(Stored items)
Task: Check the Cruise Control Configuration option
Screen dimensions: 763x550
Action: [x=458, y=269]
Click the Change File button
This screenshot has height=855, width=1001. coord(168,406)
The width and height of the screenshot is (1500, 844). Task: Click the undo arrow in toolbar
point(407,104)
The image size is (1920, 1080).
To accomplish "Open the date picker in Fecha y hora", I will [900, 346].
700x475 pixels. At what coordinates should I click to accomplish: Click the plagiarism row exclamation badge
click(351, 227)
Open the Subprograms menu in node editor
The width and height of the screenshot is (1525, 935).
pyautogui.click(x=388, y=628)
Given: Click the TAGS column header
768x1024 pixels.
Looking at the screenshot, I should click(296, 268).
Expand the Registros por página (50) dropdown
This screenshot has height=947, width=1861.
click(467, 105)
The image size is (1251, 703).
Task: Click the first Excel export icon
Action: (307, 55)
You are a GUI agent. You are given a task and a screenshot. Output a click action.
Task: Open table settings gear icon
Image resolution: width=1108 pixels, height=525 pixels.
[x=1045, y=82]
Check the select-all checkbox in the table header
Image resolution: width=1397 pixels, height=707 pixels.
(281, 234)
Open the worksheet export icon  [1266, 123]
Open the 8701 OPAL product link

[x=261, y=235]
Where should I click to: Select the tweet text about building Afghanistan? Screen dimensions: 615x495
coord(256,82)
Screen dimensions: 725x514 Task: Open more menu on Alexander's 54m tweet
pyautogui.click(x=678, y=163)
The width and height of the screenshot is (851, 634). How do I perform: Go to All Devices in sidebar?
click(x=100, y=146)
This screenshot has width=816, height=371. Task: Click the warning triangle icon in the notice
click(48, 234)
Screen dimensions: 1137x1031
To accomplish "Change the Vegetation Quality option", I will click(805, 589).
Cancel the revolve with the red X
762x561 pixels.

# Work order:
Set every record down again exactly as written.

# Written answer:
Task: Check the Cruise Control Configuration option
Screen dimensions: 763x550
Action: [x=458, y=269]
Click the Change File button
This screenshot has height=855, width=1001. coord(168,406)
The width and height of the screenshot is (1500, 844). Task: Click the undo arrow in toolbar
point(407,104)
The image size is (1920, 1080).
To accomplish "Open the date picker in Fecha y hora", I will [900, 346].
700x475 pixels. At what coordinates should I click to accomplish: Click the plagiarism row exclamation badge
click(351, 227)
Open the Subprograms menu in node editor
The width and height of the screenshot is (1525, 935).
pyautogui.click(x=388, y=628)
Given: Click the TAGS column header
768x1024 pixels.
Looking at the screenshot, I should click(296, 268).
Expand the Registros por página (50) dropdown
This screenshot has height=947, width=1861.
click(467, 105)
The image size is (1251, 703).
Task: Click the first Excel export icon
Action: (307, 55)
You are a GUI agent. You are given a task and a screenshot. Output a click action.
Task: Open table settings gear icon
Image resolution: width=1108 pixels, height=525 pixels.
[x=1045, y=82]
Check the select-all checkbox in the table header
Image resolution: width=1397 pixels, height=707 pixels.
(281, 234)
Open the worksheet export icon  [1266, 123]
Open the 8701 OPAL product link

[x=261, y=235]
Where should I click to: Select the tweet text about building Afghanistan? Screen dimensions: 615x495
coord(256,82)
Screen dimensions: 725x514 Task: Open more menu on Alexander's 54m tweet
pyautogui.click(x=678, y=163)
The width and height of the screenshot is (851, 634). How do I perform: Go to All Devices in sidebar?
click(x=100, y=146)
This screenshot has width=816, height=371. Task: Click the warning triangle icon in the notice
click(48, 234)
Screen dimensions: 1137x1031
To accomplish "Change the Vegetation Quality option", I will click(805, 589).
Cancel the revolve with the red X
762x561 pixels.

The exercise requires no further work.